● **What is needed**: Would you please give the entries again word for word, with no images in your copy?

....................

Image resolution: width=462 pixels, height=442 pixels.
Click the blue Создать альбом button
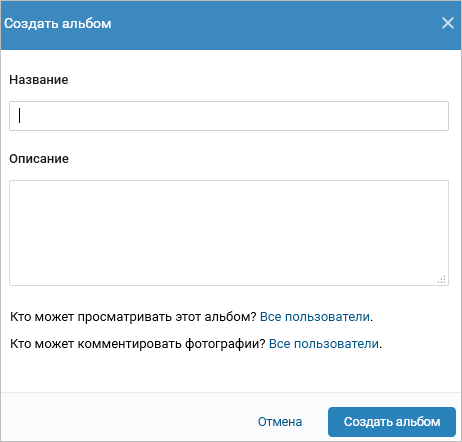[392, 422]
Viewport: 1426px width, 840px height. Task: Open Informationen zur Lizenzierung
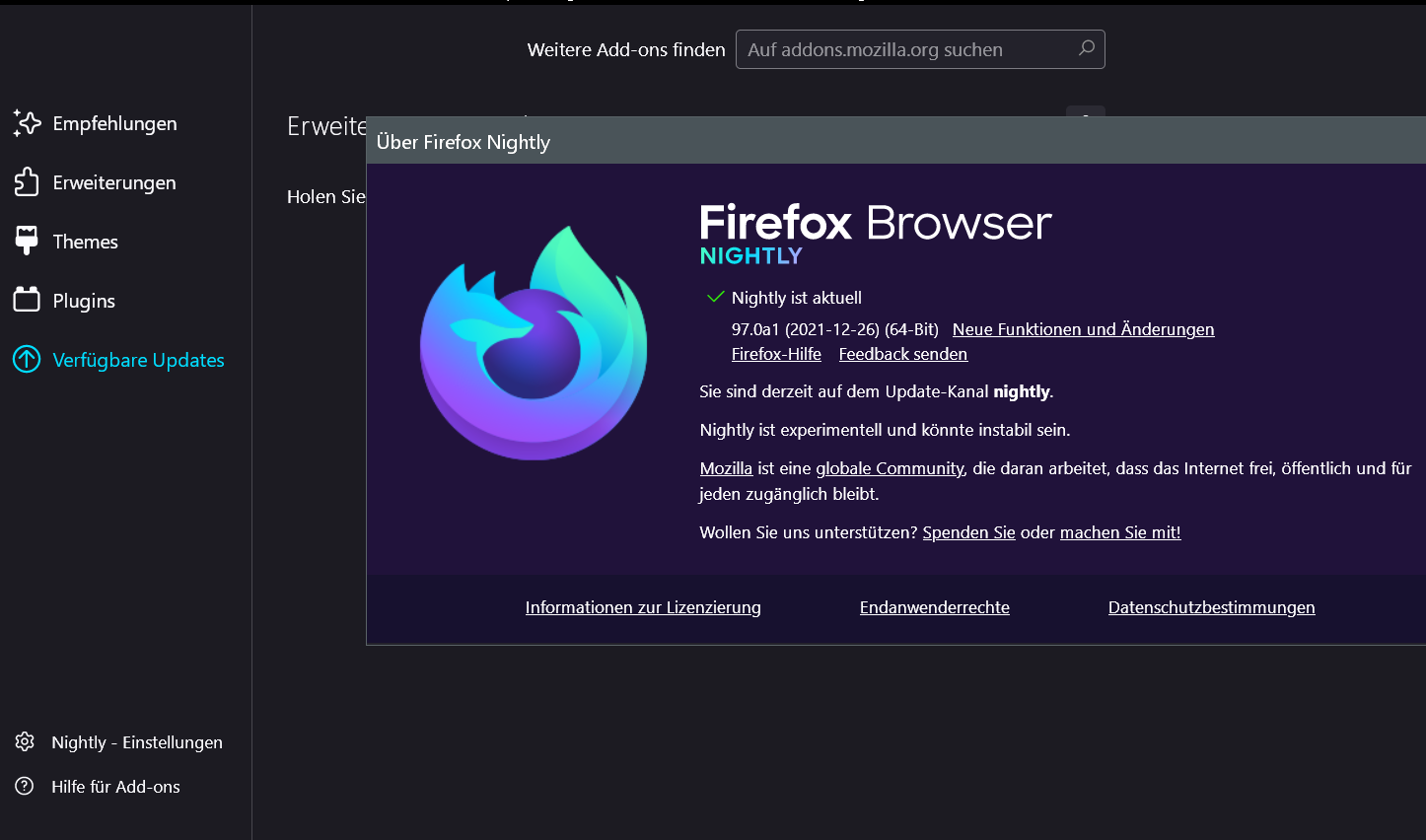pos(643,607)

....................

● **Response to this exercise**:
Image resolution: width=462 pixels, height=442 pixels.
Click the blue Создать альбом button
[392, 422]
Viewport: 1426px width, 840px height. Task: Open Informationen zur Lizenzierung
pos(643,607)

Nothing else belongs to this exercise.